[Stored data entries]
= Beginning of Section =

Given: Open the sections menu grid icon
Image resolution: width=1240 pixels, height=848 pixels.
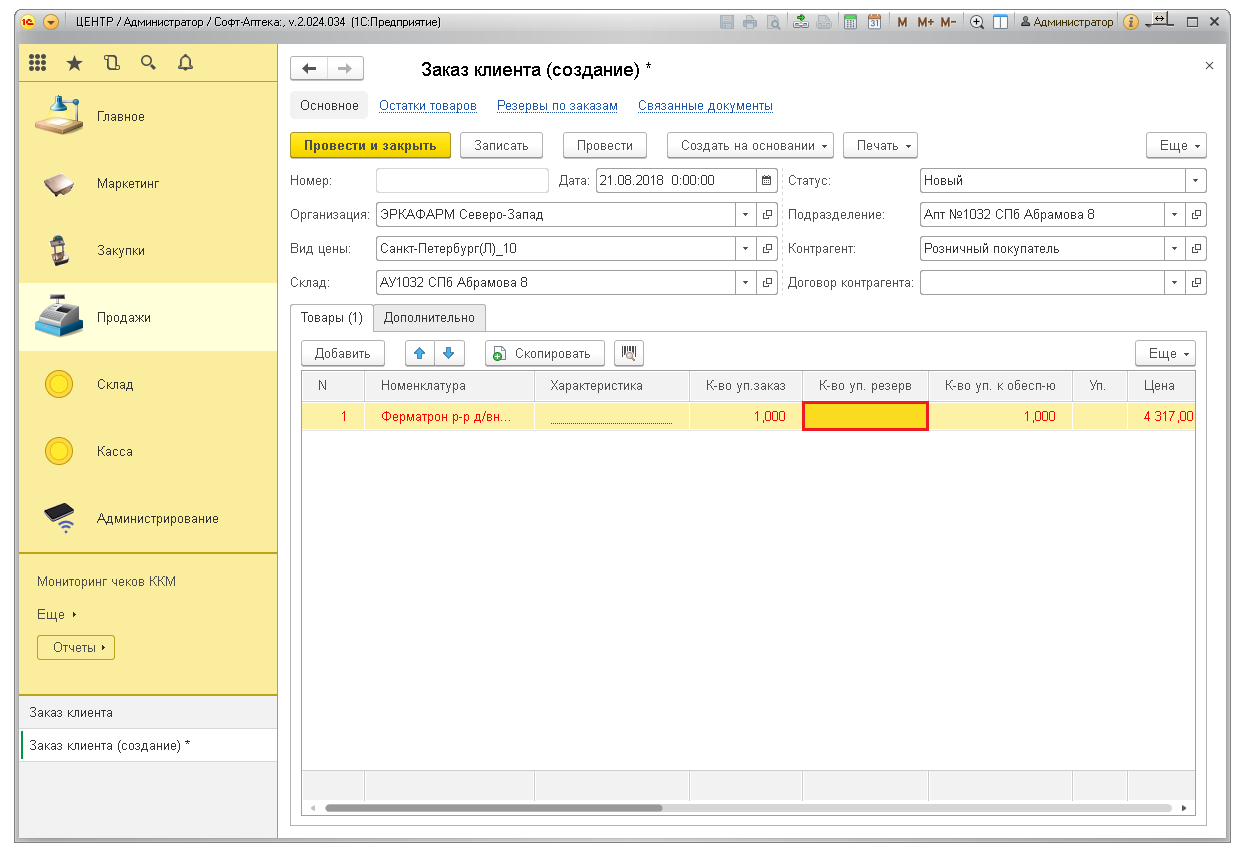Looking at the screenshot, I should pyautogui.click(x=37, y=63).
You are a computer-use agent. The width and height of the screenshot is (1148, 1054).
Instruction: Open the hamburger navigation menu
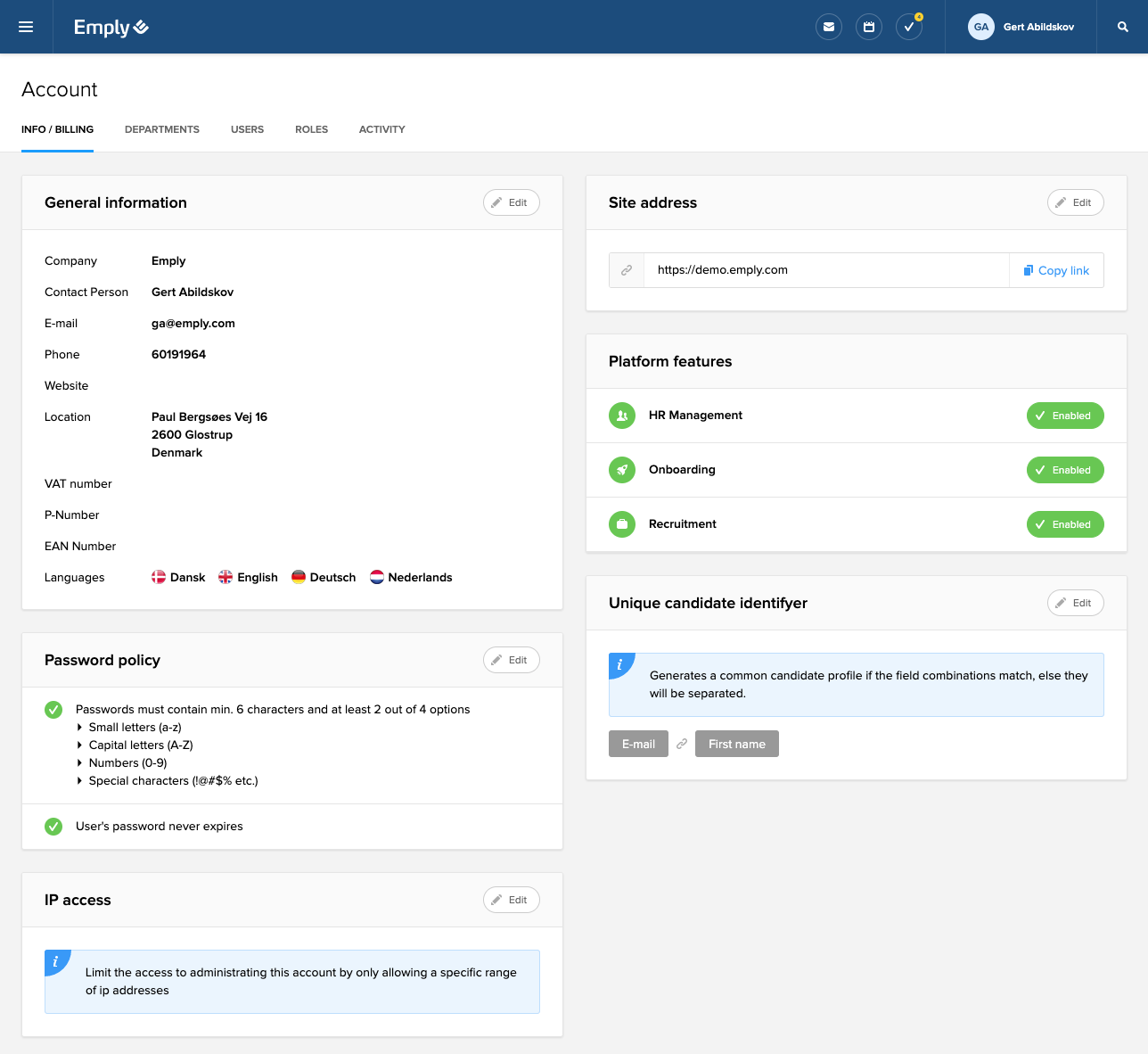pyautogui.click(x=26, y=27)
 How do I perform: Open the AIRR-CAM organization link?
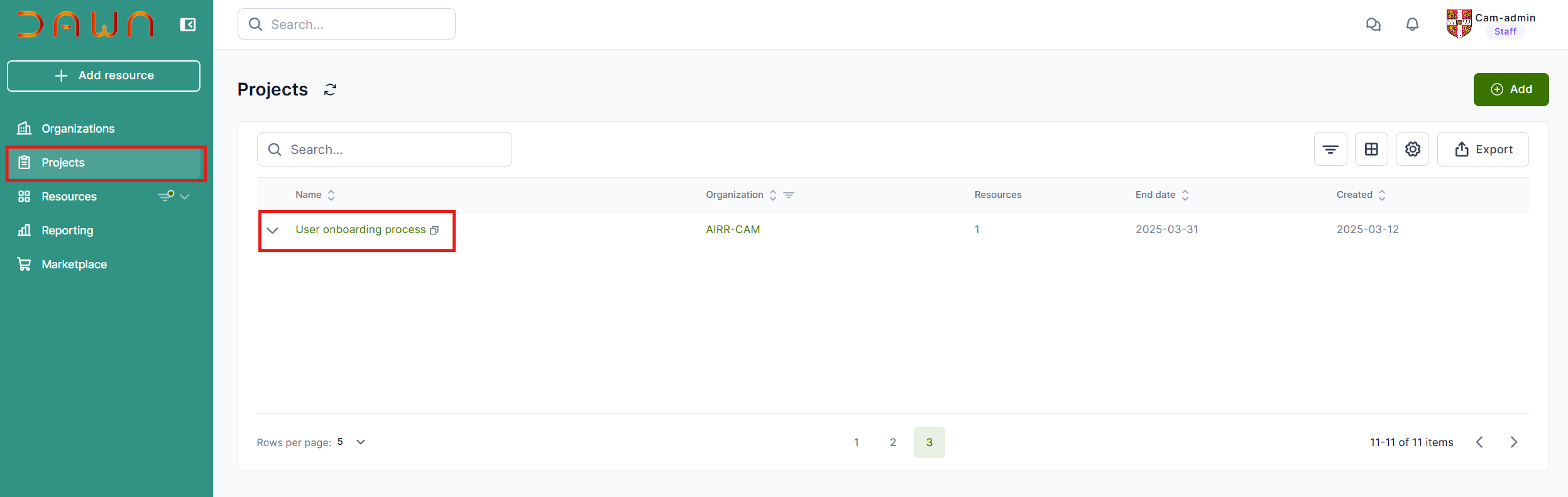coord(733,230)
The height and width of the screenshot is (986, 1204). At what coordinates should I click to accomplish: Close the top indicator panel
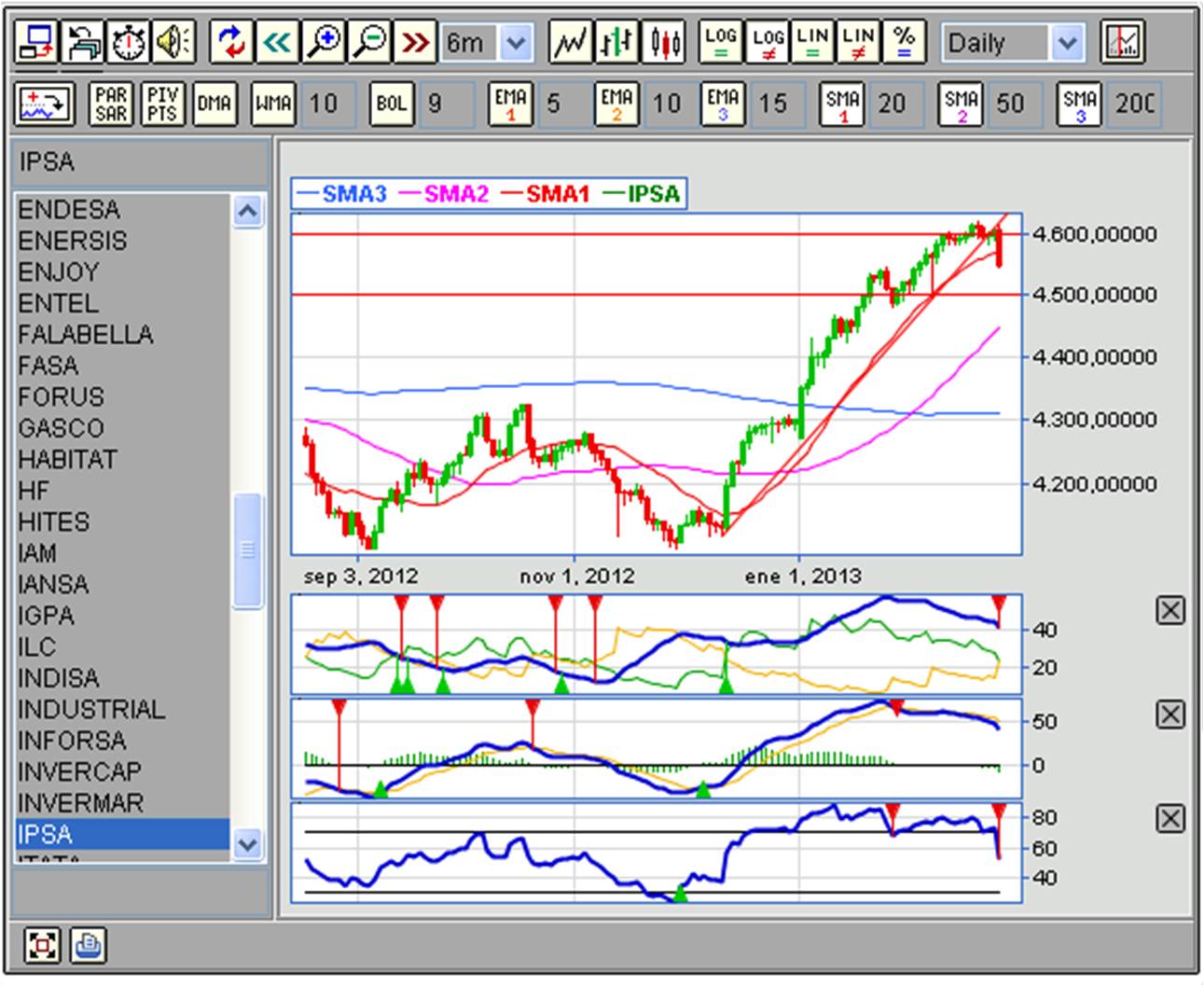(1170, 611)
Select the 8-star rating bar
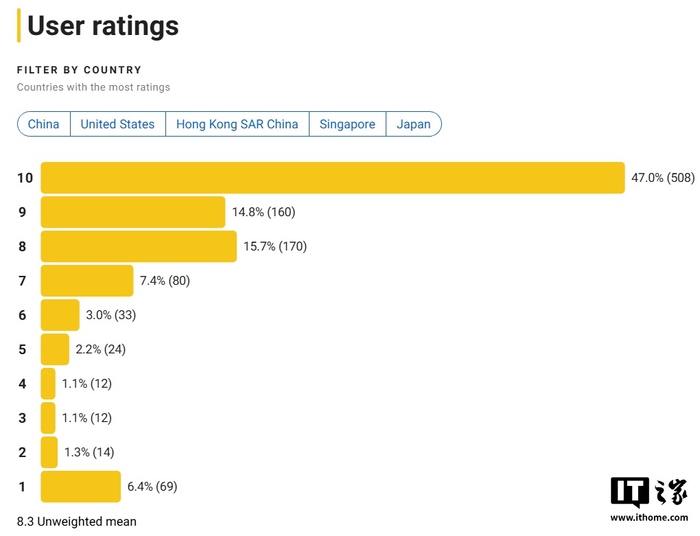Screen dimensions: 700x536 (x=139, y=246)
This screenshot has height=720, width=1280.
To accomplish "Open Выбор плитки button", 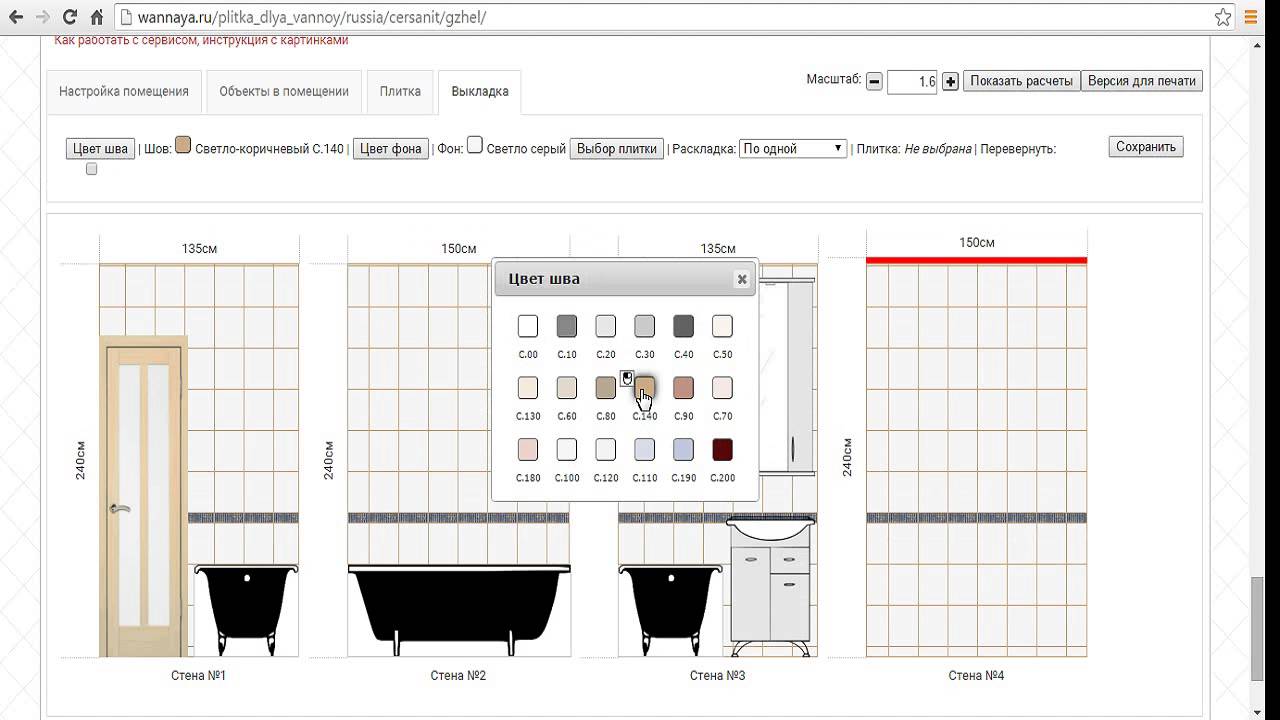I will click(617, 149).
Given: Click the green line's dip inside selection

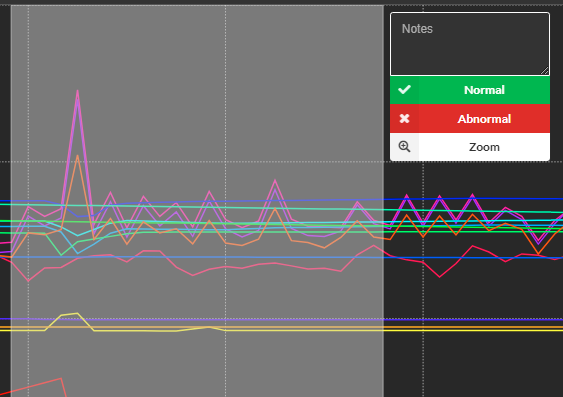Looking at the screenshot, I should (x=61, y=254).
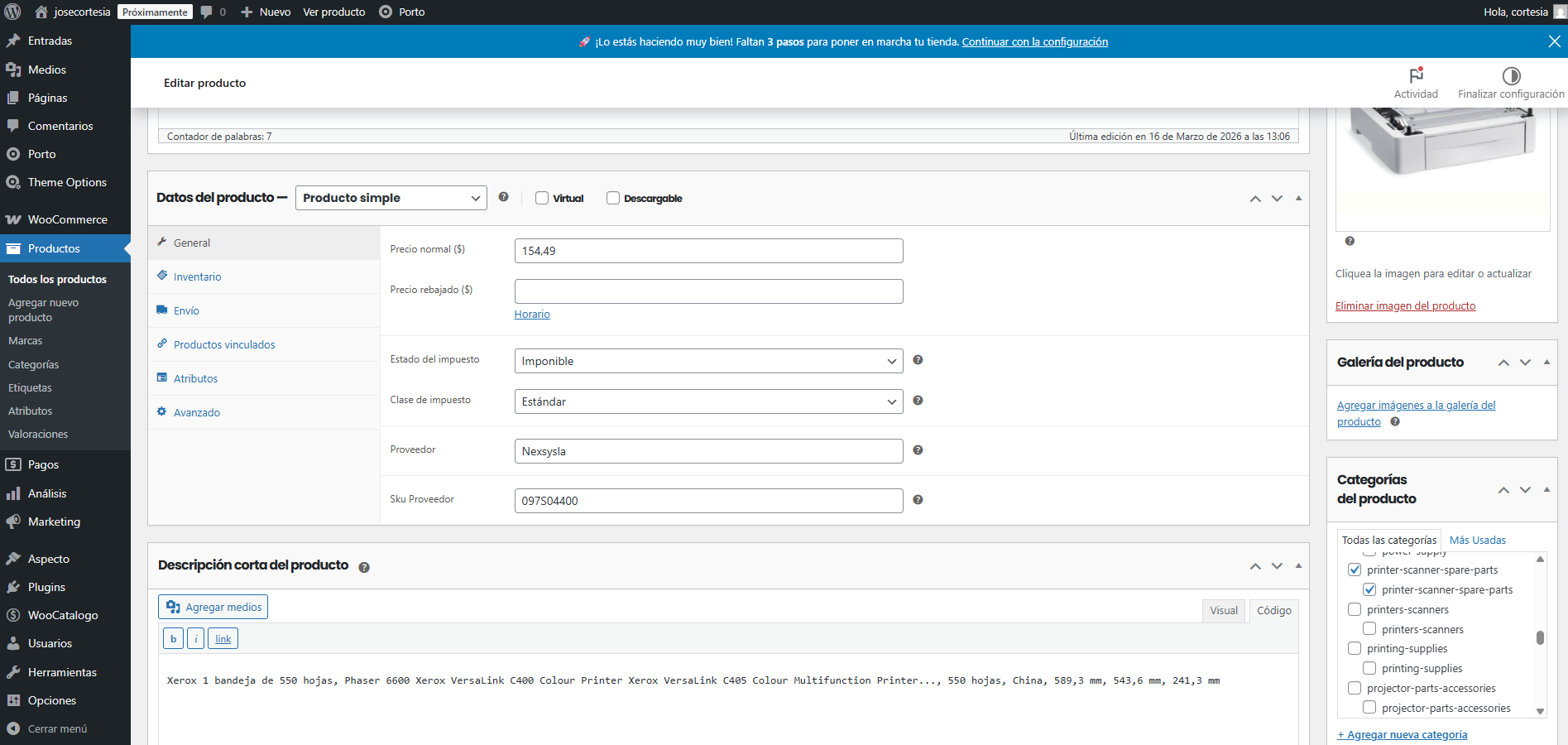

= End of Section =

Only the lines from the one with "Given: Click the" through the end of the data, both ends included, should be written out exactly, and no pictures should appear.

**RESPONSE AREA**
Given: Click the green line's dip inside selection

Looking at the screenshot, I should (x=61, y=254).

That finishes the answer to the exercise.